REQUEST A: Duplicate the lines of the data entries from the first one through the line containing "Action: tap(98, 57)", both included.

TEXT:

--------------------------------

Xi Jinping, President of the PRC and General Secretary of the Chinese Communist Party

Thus does le capitalisme dirigiste hit the wall.  CNBC reports that China’s economic growth edged down to 6.9 percent in the final quarter of 2015 as trade and consumer spending weakened, dragging full-year growth to its lowest in 25 years. Since virtually no self-respecting Western economist or business forecaster believes any official Chinese government-issued economic data, it’s a fair bet that China’s real growth rate is much, much lower than that.

Only a few years ago, foreign money flooded into China as one of the so-called emerging market economies, along with Turkey (which The Sparkspread addressed recently), Brazil, and a few other countries. Commodity prices boomed along with the China boom, although the China boom itself was a debt-fueled spree enabled by China’s banks — under state direction, of course. It made the 1980’s LBO boom in the US look like a sedate tea party. For example: China manufactured more cement between 2010 and 2013 than the United States produced during the entire 20th century.

That is mind-boggling. But the party has to run out of booze at some point, or else the guests reach the point where they lie insensible on the floor, unable to imbibe one more drop.

China’s banks funded all of the booze and buffet tables with huge loans, most of which will never be paid back. The “lackluster” 6.9% growth rate reflects in part the exhaustion of the country’s banks. How can they continue to lend the vast sums needed to prop up China’s exorbitant growth rates? The short answer is, they can’t. When China reports a 6.9% growth rate, it’s more likely that the country’s real growth growth rate is stuck at mid-1970’s levels, back when Mao Tse Tung held the reins.

--------------------------------

REQUEST B: Name every country mentioned in the passage on China's slowing economic growth.

(Data entries)
--------------------------------

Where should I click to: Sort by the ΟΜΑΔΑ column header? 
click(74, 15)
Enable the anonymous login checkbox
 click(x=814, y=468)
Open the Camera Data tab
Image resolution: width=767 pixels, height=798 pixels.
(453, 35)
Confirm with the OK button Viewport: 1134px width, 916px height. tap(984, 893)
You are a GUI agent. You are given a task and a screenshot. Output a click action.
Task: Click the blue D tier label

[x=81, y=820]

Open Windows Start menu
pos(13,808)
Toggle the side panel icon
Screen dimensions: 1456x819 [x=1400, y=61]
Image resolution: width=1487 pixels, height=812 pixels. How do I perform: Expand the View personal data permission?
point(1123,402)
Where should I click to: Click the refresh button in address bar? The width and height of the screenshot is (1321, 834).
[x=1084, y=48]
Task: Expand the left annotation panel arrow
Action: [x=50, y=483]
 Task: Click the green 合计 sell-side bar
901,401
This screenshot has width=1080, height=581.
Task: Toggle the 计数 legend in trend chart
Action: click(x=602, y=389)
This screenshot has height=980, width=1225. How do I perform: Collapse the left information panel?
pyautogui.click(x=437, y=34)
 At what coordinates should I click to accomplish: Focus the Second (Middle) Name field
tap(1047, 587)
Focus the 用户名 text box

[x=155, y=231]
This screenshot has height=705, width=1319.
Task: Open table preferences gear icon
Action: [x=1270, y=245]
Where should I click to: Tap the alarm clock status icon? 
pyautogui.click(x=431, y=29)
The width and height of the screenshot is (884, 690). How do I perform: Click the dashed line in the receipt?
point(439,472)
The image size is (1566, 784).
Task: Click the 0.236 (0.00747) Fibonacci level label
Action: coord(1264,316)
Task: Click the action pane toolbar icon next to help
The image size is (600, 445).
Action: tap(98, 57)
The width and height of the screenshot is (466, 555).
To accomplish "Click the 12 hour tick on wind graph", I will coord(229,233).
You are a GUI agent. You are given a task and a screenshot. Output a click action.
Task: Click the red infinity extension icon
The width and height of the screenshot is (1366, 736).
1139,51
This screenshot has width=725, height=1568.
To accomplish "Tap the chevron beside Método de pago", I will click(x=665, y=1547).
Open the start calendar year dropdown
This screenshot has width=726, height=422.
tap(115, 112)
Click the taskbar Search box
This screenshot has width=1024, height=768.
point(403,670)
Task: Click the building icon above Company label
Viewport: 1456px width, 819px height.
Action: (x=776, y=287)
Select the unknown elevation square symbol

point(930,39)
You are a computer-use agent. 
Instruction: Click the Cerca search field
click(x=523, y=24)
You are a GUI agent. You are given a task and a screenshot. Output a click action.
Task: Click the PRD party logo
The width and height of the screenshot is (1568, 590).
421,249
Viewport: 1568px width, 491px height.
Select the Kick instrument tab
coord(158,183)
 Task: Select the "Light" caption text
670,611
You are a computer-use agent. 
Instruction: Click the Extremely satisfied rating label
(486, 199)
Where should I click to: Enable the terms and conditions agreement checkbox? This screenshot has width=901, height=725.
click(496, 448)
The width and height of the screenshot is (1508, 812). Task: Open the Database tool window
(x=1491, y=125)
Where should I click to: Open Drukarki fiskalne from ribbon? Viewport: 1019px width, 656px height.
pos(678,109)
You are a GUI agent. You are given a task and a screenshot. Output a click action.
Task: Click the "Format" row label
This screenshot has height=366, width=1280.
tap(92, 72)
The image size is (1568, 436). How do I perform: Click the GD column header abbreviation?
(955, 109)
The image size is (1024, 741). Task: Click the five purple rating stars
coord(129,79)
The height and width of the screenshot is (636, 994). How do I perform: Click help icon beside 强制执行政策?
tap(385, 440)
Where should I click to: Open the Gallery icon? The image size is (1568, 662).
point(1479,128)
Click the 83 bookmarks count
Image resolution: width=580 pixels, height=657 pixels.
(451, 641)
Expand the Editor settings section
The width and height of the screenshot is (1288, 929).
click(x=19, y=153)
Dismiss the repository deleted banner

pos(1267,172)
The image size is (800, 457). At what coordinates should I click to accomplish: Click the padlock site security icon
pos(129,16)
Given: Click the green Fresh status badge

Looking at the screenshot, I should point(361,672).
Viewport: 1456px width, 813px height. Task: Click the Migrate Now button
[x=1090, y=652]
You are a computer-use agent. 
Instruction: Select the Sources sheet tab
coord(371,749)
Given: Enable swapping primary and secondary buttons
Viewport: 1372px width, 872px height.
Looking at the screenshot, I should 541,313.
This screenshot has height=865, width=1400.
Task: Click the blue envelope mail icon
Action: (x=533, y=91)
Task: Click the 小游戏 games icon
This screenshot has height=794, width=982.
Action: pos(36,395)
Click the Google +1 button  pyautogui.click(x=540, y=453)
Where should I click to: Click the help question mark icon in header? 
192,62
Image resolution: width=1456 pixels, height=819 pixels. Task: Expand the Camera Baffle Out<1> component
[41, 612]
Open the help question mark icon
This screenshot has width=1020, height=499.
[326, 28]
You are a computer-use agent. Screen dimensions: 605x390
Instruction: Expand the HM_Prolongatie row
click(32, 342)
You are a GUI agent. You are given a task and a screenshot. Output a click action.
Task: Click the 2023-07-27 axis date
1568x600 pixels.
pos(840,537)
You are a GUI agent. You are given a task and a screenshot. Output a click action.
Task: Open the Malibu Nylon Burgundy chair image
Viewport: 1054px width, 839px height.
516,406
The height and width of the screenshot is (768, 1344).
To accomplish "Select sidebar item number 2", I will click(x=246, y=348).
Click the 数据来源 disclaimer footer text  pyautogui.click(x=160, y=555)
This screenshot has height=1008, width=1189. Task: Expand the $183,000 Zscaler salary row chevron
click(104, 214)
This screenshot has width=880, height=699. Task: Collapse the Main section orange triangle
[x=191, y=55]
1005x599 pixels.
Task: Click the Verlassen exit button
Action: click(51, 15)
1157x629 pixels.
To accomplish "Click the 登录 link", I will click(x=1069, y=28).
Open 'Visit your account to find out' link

--------------------------------

CORRECT ANSWER A:
Where should I click to: Sort by the ΟΜΑΔΑ column header? 
click(74, 15)
Enable the anonymous login checkbox
 click(x=814, y=468)
Open the Camera Data tab
Image resolution: width=767 pixels, height=798 pixels.
(453, 35)
Confirm with the OK button Viewport: 1134px width, 916px height. tap(984, 893)
You are a GUI agent. You are given a task and a screenshot. Output a click action.
Task: Click the blue D tier label

[x=81, y=820]

Open Windows Start menu
pos(13,808)
Toggle the side panel icon
Screen dimensions: 1456x819 [x=1400, y=61]
Image resolution: width=1487 pixels, height=812 pixels. How do I perform: Expand the View personal data permission?
point(1123,402)
Where should I click to: Click the refresh button in address bar? The width and height of the screenshot is (1321, 834).
[x=1084, y=48]
Task: Expand the left annotation panel arrow
Action: [x=50, y=483]
 Task: Click the green 合计 sell-side bar
901,401
This screenshot has width=1080, height=581.
Task: Toggle the 计数 legend in trend chart
Action: click(x=602, y=389)
This screenshot has height=980, width=1225. How do I perform: Collapse the left information panel?
pyautogui.click(x=437, y=34)
 At what coordinates should I click to accomplish: Focus the Second (Middle) Name field
tap(1047, 587)
Focus the 用户名 text box

[x=155, y=231]
This screenshot has height=705, width=1319.
Task: Open table preferences gear icon
Action: [x=1270, y=245]
Where should I click to: Tap the alarm clock status icon? 
pyautogui.click(x=431, y=29)
The width and height of the screenshot is (884, 690). How do I perform: Click the dashed line in the receipt?
point(439,472)
The image size is (1566, 784).
Task: Click the 0.236 (0.00747) Fibonacci level label
Action: coord(1264,316)
Task: Click the action pane toolbar icon next to help
The image size is (600, 445).
Action: tap(98, 57)

CORRECT ANSWER B: China, Turkey, Brazil, United States